Task brief - The full listing should be transcribed verbatim.

Source records -
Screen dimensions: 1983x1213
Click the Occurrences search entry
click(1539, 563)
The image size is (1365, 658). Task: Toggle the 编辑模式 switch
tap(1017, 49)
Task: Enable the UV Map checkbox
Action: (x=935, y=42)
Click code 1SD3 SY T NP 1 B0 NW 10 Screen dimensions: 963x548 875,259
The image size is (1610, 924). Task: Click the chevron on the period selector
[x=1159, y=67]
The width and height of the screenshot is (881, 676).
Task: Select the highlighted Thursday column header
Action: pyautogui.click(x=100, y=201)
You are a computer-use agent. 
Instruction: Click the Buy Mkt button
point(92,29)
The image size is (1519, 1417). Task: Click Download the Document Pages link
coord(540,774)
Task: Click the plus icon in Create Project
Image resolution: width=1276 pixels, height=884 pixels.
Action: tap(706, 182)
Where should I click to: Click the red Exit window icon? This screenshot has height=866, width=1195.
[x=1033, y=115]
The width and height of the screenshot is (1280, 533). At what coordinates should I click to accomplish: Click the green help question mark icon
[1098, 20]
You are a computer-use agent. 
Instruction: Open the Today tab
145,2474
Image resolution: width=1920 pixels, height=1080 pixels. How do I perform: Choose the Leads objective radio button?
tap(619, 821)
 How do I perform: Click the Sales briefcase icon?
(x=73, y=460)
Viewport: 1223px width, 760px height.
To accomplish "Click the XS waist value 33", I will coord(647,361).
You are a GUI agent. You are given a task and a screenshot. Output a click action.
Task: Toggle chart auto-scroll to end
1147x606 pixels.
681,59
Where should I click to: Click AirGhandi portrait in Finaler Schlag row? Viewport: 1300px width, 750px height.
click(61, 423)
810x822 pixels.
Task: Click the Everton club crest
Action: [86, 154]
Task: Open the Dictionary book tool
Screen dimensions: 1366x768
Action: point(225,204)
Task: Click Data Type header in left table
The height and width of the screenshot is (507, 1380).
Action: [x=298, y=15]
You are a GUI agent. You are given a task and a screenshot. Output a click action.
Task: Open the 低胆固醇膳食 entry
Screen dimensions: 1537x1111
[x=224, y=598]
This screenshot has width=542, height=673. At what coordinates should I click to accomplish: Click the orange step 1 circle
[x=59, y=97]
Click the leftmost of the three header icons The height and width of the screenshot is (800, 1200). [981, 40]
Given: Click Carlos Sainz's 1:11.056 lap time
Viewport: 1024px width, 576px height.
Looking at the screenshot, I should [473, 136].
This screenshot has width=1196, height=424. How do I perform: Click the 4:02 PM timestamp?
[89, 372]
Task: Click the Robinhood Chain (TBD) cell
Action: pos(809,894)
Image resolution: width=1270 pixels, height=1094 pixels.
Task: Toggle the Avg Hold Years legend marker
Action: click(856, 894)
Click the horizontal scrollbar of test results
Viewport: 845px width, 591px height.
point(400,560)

Answer to this exercise -
Screen dimensions: 1983x1213
Click the Occurrences search entry
click(1539, 563)
The image size is (1365, 658). Task: Toggle the 编辑模式 switch
tap(1017, 49)
Task: Enable the UV Map checkbox
Action: (x=935, y=42)
Click code 1SD3 SY T NP 1 B0 NW 10 Screen dimensions: 963x548 875,259
The image size is (1610, 924). Task: Click the chevron on the period selector
[x=1159, y=67]
The width and height of the screenshot is (881, 676).
Task: Select the highlighted Thursday column header
Action: pyautogui.click(x=100, y=201)
You are a computer-use agent. 
Instruction: Click the Buy Mkt button
point(92,29)
The image size is (1519, 1417). Task: Click Download the Document Pages link
coord(540,774)
Task: Click the plus icon in Create Project
Image resolution: width=1276 pixels, height=884 pixels.
Action: tap(706, 182)
Where should I click to: Click the red Exit window icon? This screenshot has height=866, width=1195.
[x=1033, y=115]
The width and height of the screenshot is (1280, 533). At what coordinates should I click to accomplish: Click the green help question mark icon
[1098, 20]
You are a computer-use agent. 
Instruction: Open the Today tab
145,2474
Image resolution: width=1920 pixels, height=1080 pixels. How do I perform: Choose the Leads objective radio button?
tap(619, 821)
 How do I perform: Click the Sales briefcase icon?
(x=73, y=460)
Viewport: 1223px width, 760px height.
To accomplish "Click the XS waist value 33", I will coord(647,361).
You are a GUI agent. You are given a task and a screenshot. Output a click action.
Task: Toggle chart auto-scroll to end
1147x606 pixels.
681,59
Where should I click to: Click AirGhandi portrait in Finaler Schlag row? Viewport: 1300px width, 750px height.
click(61, 423)
810x822 pixels.
Task: Click the Everton club crest
Action: [86, 154]
Task: Open the Dictionary book tool
Screen dimensions: 1366x768
Action: point(225,204)
Task: Click Data Type header in left table
The height and width of the screenshot is (507, 1380).
Action: [x=298, y=15]
You are a GUI agent. You are given a task and a screenshot. Output a click action.
Task: Open the 低胆固醇膳食 entry
Screen dimensions: 1537x1111
[x=224, y=598]
This screenshot has width=542, height=673. At what coordinates should I click to accomplish: Click the orange step 1 circle
[x=59, y=97]
Click the leftmost of the three header icons The height and width of the screenshot is (800, 1200). [981, 40]
Given: Click Carlos Sainz's 1:11.056 lap time
Viewport: 1024px width, 576px height.
Looking at the screenshot, I should [473, 136].
This screenshot has width=1196, height=424. How do I perform: Click the 4:02 PM timestamp?
[89, 372]
Task: Click the Robinhood Chain (TBD) cell
Action: pos(809,894)
Image resolution: width=1270 pixels, height=1094 pixels.
Task: Toggle the Avg Hold Years legend marker
Action: click(856, 894)
Click the horizontal scrollbar of test results
Viewport: 845px width, 591px height.
point(400,560)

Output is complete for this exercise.